So, Dogfight is back. This time, we went on Taobao and ordered some bargain business cards. Spoiler alert: we're kind of impressed.
Dealing with scalpers aside, nothing beats TaoBao when you're looking for a good deal. When we found out that a lot of companies offered printing services for next to nothing on there, we decided to try a few of them out. We weren't expecting much given the price points we were dealing with, but were pleasantly surprised regardless when we sliced open those heavily taped boxes.
But before we get in touch with our inner Patrick Bateman and delve into the nitty-gritty of it all, a few caveats. One: the companies with really good deals and legit-looking product photos only transact in Mandarin, so best have a local buddy around to help you negotiate. Two: not all prices are inclusive of kuaidi fees, so expect to shell out a little extra for that.

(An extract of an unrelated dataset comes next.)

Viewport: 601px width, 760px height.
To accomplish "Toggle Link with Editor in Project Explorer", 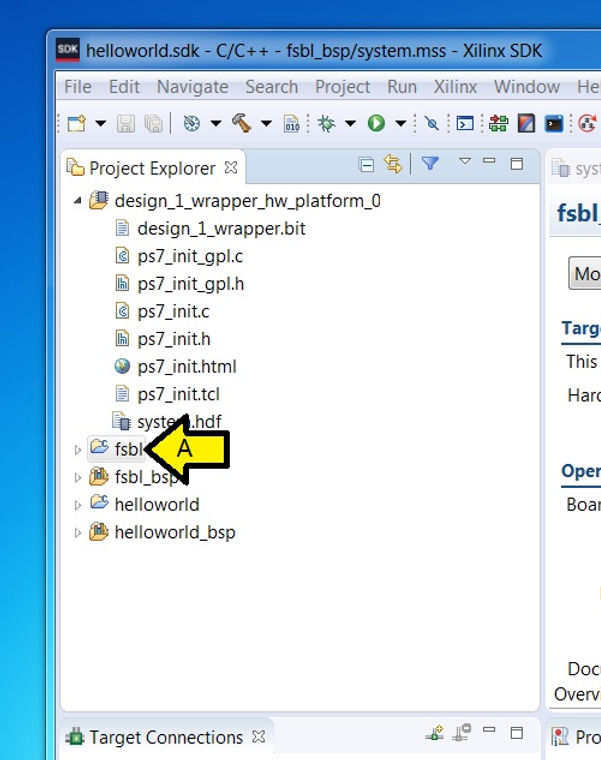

Three: a lot of vendors require a minimum order of 2 boxes, with each box containing about a hundred cards, a couple of vendors required even more. And four: not all of them will accept a custom design. And if they do, it's one design for one TaoBao deal--we'll get into how we learned this the hard way later, but mei banfa, what're you gonna do?
On the bright side, a lot of these vendors are open to
haggling negotiating. If you're looking to churn out a generic name card, a lot of printers will provide designs for you to choose from free of charge. For delivery, expect a general period of 5-7 days. Not working days. Days-days. Now, on to our haul.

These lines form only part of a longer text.